Anal retentive complaining aside, I like the design itself. I would increase the side margins for the body text so that the text doesn't run right up against (well, close enough) the side of the body background image. Also, I'm not sure about having the title below the menu. i suppose I would have to see it to make a judgment, but I think the title should be the first thing you see. I guess it all depends on how well it stands out.
About the image sizes, I know they're ridiculous now. I havn't crushed the image sizes yet because I'm probably gonna have to cut them up first (plus I'll probably do some endless tweaking on them as well). I'm installing wordpress again as we speak, then I'll have a template to work off of. I really just wanted to make sure the 'style' was working. Be sure I'm make them much smaller and soon.

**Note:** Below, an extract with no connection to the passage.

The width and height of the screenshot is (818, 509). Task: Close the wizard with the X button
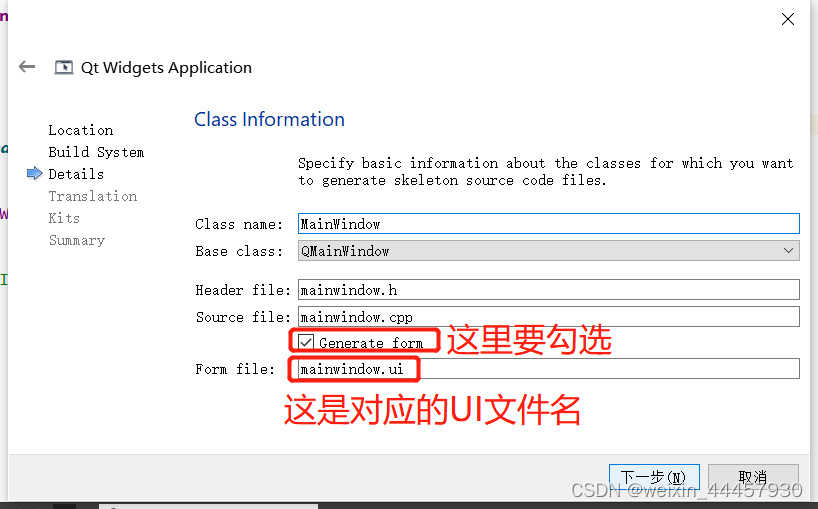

It wasn't easy for me to give up the liquid style I was after originally, but I just cannot get it to work reliably across platforms. The tech just isn't there yet. I can use javascript etc. but then the page loads looking all strange and out of place untill the script puts everything where it is supposed to go. Resizing also causes enormous amounts of jitter with this technique and sometimes after the resize an additional refresh is still necesary. Thats just unacceptable. A pure CSS solution is possible, but quite a few variations are required for differnt browsers and platforms. No CSS only solution I found failed gracefully. My last option was to remove alot of the repeating background images and drop shadows so I didn't have to worry about patters lining up at different resolutions, or empty drop shadow divs that were giving me the most trouble of all. However I went through all that hell in the first place so I could try to achieve these visuals. Sacrificing the visuals would defeat the point entirely. So I'm sacrificing the liquid layout instead.
After coming home from work and looking at the buttons again. I really don't like 'em. You're right too about their placement; Title should go on top. I'll be working on that next. Thanks again for your time Suho, I really appreciate it! Hopefully if real life doesn't keep gettin' in the way I'll have something worth showing off when this is through.
Thanks again for your time Suho, I really appreciate it!
Not a problem.
quote: Schitzoboy said:
Sacrificing the visuals would defeat the point entirely. So I'm sacrificing the liquid layout instead.
I guess you've got to decide what is most important. Although I am generally a proponent of liquid layout, I'm also not a very skilled graphical designer/artist, so I don't have to worry about impressive visuals mucking things up for me.
Ultimately, I can understand where you're coming from.